As pessoas felizes não adoecem, não se desequilibram, não entram em processos depressivos, não sofrem com a solidão, não se revoltam contra o mundo, não se envolvem em lutas vãs.

Aqueles que vivem engajados em lutas para defender seus pontos de vista, que abraçam ideologias para combater quem pensa diferente, que são verdadeiros reservatórios de mágoas e frustrações — quase sempre, são pessoas tristes. A luta externa é a cortina de fumaça para uma guerra interna que não têm coragem de travar.

As pessoas felizes estão em uma faixa vibratória mais sutil. Expressam alegria e leveza, e por isso conseguem atrair o que há de mais sofisticado na vida. Em contrapartida, pessoas tristes, via de regra, acabam sintonizando com aquilo que existe de pior: desemprego, solidão, dificuldade financeira, desânimo, doenças. Não porque o Universo as castigue, mas porque o que vibramos, atraímos.

O que diferencia uma pessoa feliz de uma pessoa infeliz? Suas conquistas? Suas aquisições? Nada disso. O que as diferencia está dentro de cada uma. Aquelas que trazem feridas não cicatrizadas, conteúdos carregados de ódio, desejos de vingança, convicções de fraqueza e impotência, lembranças dolorosas que precisam ser ressignificadas — são pessoas infelizes. Ao contrário, aquelas que enfrentaram a própria sombra, perdoaram seus agressores, entenderam as proposições da vida, aprenderam e cresceram ao integrar esses conteúdos — são as pessoas felizes.

Viver revoltado, indignado, magoado, ressentido e com ódio do mundo, dos outros e até de si mesmo é o pior caminho para quem busca a felicidade. Está na contramão de tudo.

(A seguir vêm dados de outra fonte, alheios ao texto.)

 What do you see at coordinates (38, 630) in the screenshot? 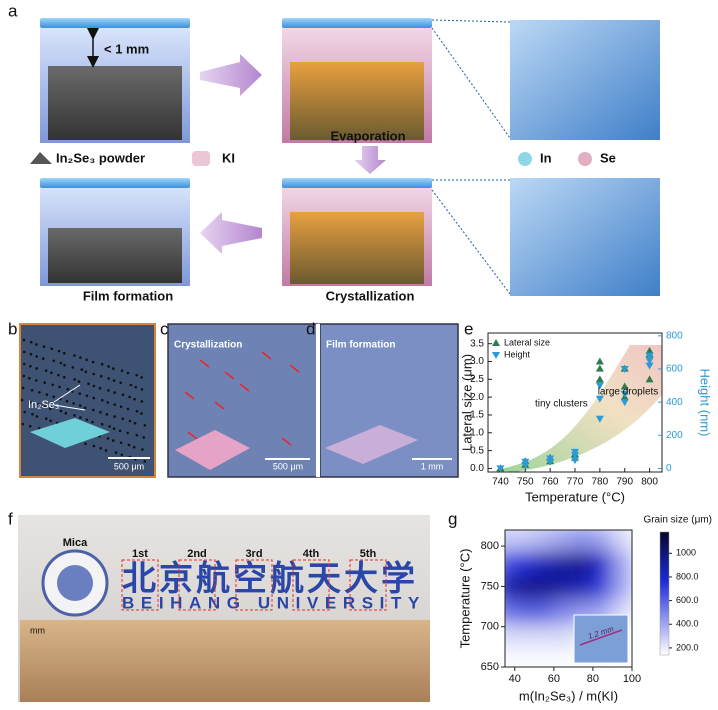
I see `ruler-unit: mm` at bounding box center [38, 630].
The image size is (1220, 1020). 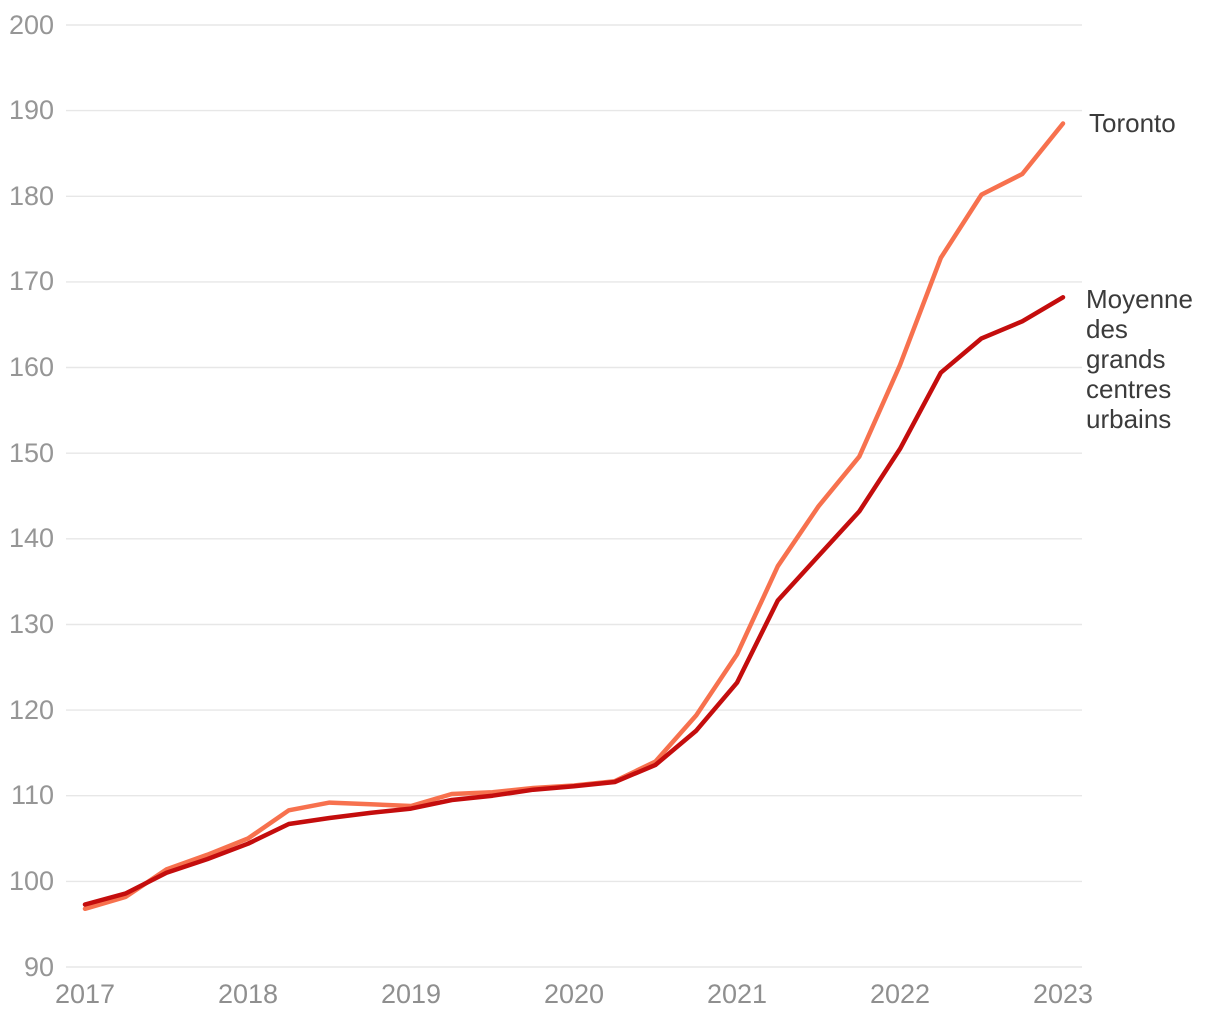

Jesus explicou que não adianta ganhar o mundo e perder a própria alma. Muitos seguem esse caminho equivocado, acreditando que suas conquistas materiais serão capazes de mudar o cenário emocional de horror em que vivem. Buscam fora — no dinheiro, no poder, no reconhecimento, na religião, na terapia — alguma compensação para suas angústias. Mas a felicidade não está fora. Está dentro. E enquanto você continuar terceirizando sua alegria, continuará sendo um mendigo sentado às portas do próprio palácio.

A felicidade que todos almejam só poderá surgir através de mudanças em nossa forma de viver a vida, nosso jeito de olhar para o mundo, nossa maneira de nos relacionarmos com o outro e, principalmente, como nos relacionamos conosco mesmos.

Ser feliz é ter coragem de arrumar a casa — limpá-la, decorá-la, transformar o caos interno em um mundo novo. Ser feliz é agir como um Deus, criando um novo mundo.

Não espere que o mundo mude para ser feliz. O mundo só muda quando você muda. E você só muda quando decide que já está cansado de ser infeliz.